Here’s my view: kindness is authentic. Kindness will sometimes involve saying no.

Niceness, on the other hand, is going along with what everyone else wants and hoping they’ll accept you as a result. And this was the quality I embodied.

My niceness came out in different ways. With friends and acquaintances, I felt a need to be the amenable one. I’d be the lift-giver, the one who’d travel the furthest, the one who’d end up paying the most when the food bill was split and we were somehow down a fiver.

I’d say yes to every social event, even the ones I knew would completely overload my calendar. ‘No worries!’ was my catchphrase. ‘It’s fine!’

In reality, there were many worries, and it was far from fine. Keeping my own needs to myself left me feeling resentful and exhausted.

Dating was difficult, too – I’d often end up sticking around in cafes for hours, nodding along to stories I had no real interest in. It felt rude to leave, so I didn’t. I wasn’t trying to be fake – I just never realised I had the power to end a social event. I never realised ‘I’m not enjoying this’ was a good enough reason to exit.

When you’re the nice one, you’re like a beacon to people who want to talk about themselves. I became an agony aunt to strangers on the bus, an unpaid therapist to the office over-sharer.

Through the wonders of the internet I ended up with a Belgian pen-pal, who started as a Twitter acquaintance, but quickly moved to sending me three-page handwritten recaps of her week. I would often wonder why I knew so much about people who knew absolutely nothing about me.

Over time, the message I received from the world was: you’re here to make things easy for people. That is your role in life. And in some ways, that was an acceptable role to have.

I didn’t feel respected, but I felt loosely valuable. My worth was in being flexible. The girl who was always there to help. The girl who never made demands and was therefore palatable to everybody.

But being palatable to everybody isn’t really worth anything. For me, it meant I was holding back important parts of myself: my genuine, instinctive responses to everyday life. I was trying so hard to be nice – to be perfect – that I was rarely being honest.

The 2020 lockdown was a lightbulb moment for me. As I got used to a life without the normal pressure of social events, I tried to pay close attention to who and what I missed and to notice the difference between the things I really cherished and what I’d just gone along with in the past.

I knew that there were people in my life who I had authentic connections with – kind friends who laughed at my jokes, understood my quirks and were happy to meet me halfway, both metaphorically and literally. It became important to dedicate more of my time to them.

Therapy’s been a real help for me, too – it was only when I got to the root cause of my niceness that I was able to start making changes. I realised I’d been going through life trying to get everyone to like me. But now, in my 30s, the more important question is whether I like them.

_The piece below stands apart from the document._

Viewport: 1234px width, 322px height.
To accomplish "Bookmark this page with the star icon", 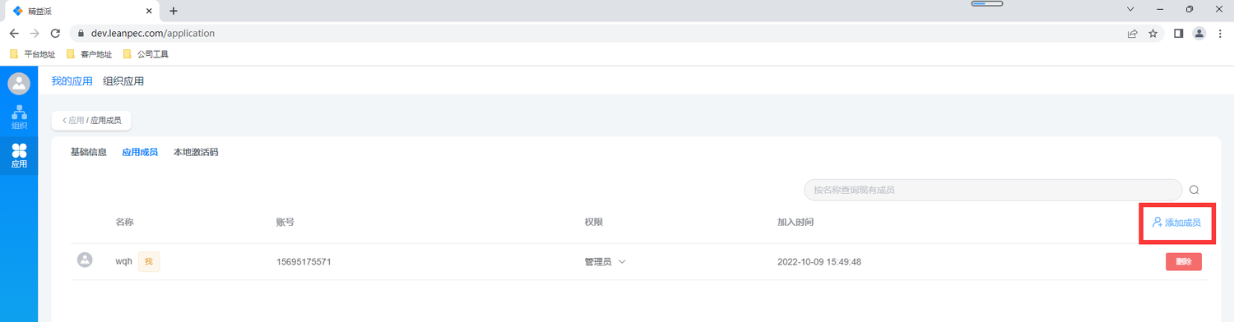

I started small: turning down social events that didn’t interest me or that I was too busy to attend. Sharing my opinion. Only dedicating emotional energy to the people I genuinely cared about and who genuinely cared about me. This was difficult to begin with, and I regularly felt guilty. But I quickly realised: it’s actually kinder to be upfront.

Some people won’t get it – and as a recovering people-pleaser, it can be difficult to sit with that. The ones who are used to you making everything easier for them will often be the ones who don’t like it when you refuse to play that role anymore. 

But that’s OK. It opens you up to the people who do want to see you thrive and grow.

For me, life is quieter in some ways now. I no longer have social plans every day of the week. My friendship circle has shrunk a little. I’m more than happy to say no when needed, so that I can say a very enthusiastic yes at other times.

It’s 2023, and I’ve finally decided that I deserve the same care I used to give out to everyone else. That feels like the nicest thing ever.